Professor honored for rhetorical work surrounding Supreme Court
November 6, 2019 | UWF Communications | firstname.lastname@example.org
Dr. Kelly Carr, assistant professor of communication with the UWF Department of Communication, recently received a prestigious award for her book "The Rhetorical Invention of Diversity: Supreme Court Opinions, Public Argument, and Affirmative Action." The publication won the Michigan State University Press Kohrs-Campbell Prize in Rhetorical Criticism. The Kohrs-Campbell Prize is one of the largest awards ever established to sustain and advance the study of rhetoric in American higher education. The prize was created to encourage and recognize original research and scholarship of the highest quality in the field of rhetorical criticism.
Carr expounds on the inspiration for her publication, what she hopes readers will learn and a big question which the Supreme Court continues to wrestle.
What was your inspiration behind writing this book?

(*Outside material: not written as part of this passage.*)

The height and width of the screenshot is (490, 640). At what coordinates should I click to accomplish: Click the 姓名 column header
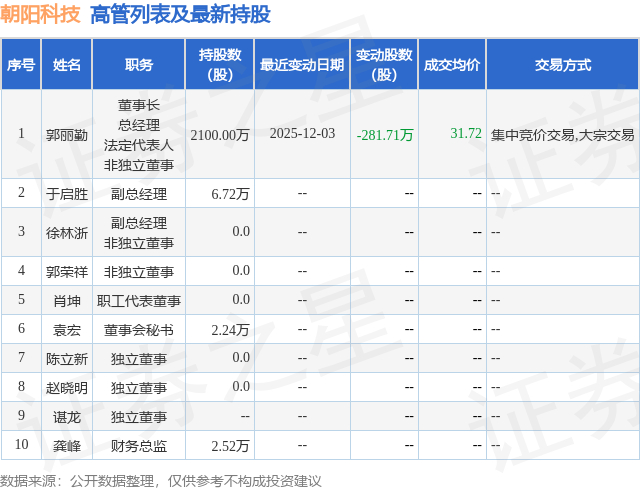(x=67, y=65)
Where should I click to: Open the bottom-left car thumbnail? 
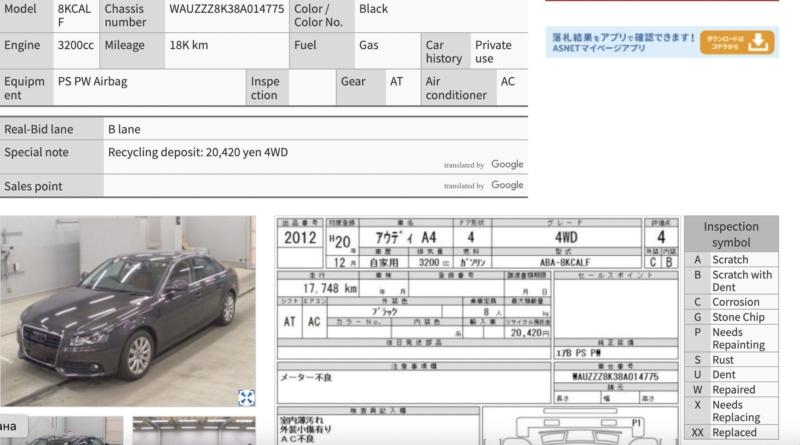pyautogui.click(x=60, y=432)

I've loved the law since I can remember. Most of my research looks at legal arguments, primarily Supreme Court cases. I became interested in the 1978 Regents v. Bakke case - the case that this book examines - for a few reasons. First, it was an incredibly important case for higher education, as it upheld affirmative action as a constitutionally valid educational practice. Second, it wrestles with two of America's biggest and longest held values - equality and diversity. And finally, the justice who wrote the opinion, Justice Lewis Powell, donated his papers to the Washington and Lee School of Law, so I actually had access to the internal memoranda and draft opinions between the justices! I am very interested in the Supreme Court decision-making process, but the Court is notoriously secretive and researchers have to rely on the goodwill of retirees to donate their papers for public access.

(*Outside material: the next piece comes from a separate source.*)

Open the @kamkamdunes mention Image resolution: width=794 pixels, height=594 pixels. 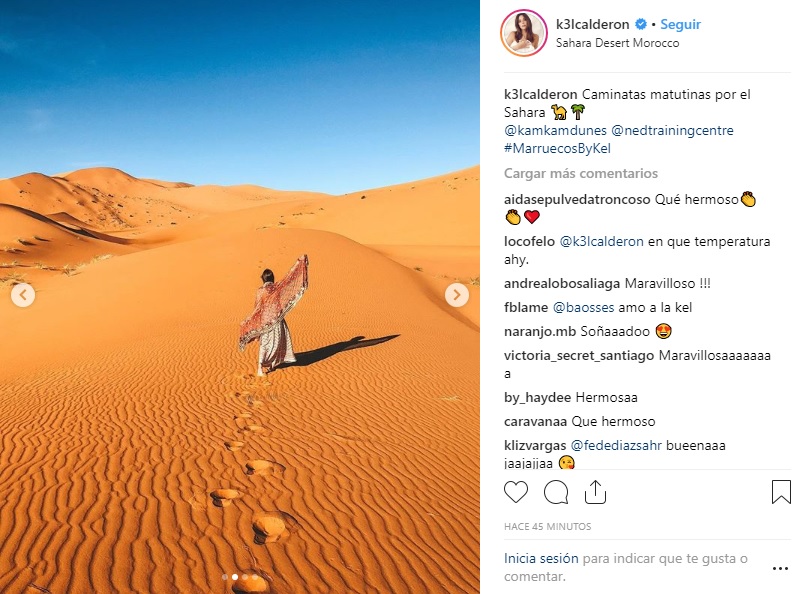click(x=555, y=130)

What do you hope readers learn?
First, I hope they can view Supreme Court decisions as a process, rather than just as a final product. My book tries to show how the interplay of public arguments, party briefs, institutional expectations, and even justices' personalities influence the final opinions. I examine how the justices go about writing their decisions, and I would love for more of the public to understand that process. Final opinions are written in the language of certainty, but they rarely start that way!
Second, I'll hope they'll learn a bit more about the complexity of affirmative action as a policy, including its historical justifications, its purpose within higher education, and its placement amongst other complex admissions decisions.
I also hope they learn that public values have a shelf life. We maintain them by continuing to advocate for them in public discourse.
Do you dive into how the Supreme Court's makeup and decision making has changed over the years?
Yes and no. Because my book focuses on a single Supreme Court case from the 1970s, it's mostly a deep dive into the Burger Court. But my theory of the Supreme Court rhetorical invention process - how justices go about writing their decisions - is not meant to be limited to this case. And I extend my analysis to the more recent Supreme Court cases about affirmative action in my conclusion, both in 2003 and more recently with Fisher v. University of Texas in 2013 and 2016. In those cases, Powell's reasoning was largely upheld. But the Court is still wrestling with this question, and we will likely see it before the Court again in the next few years, with several new justices on the bench.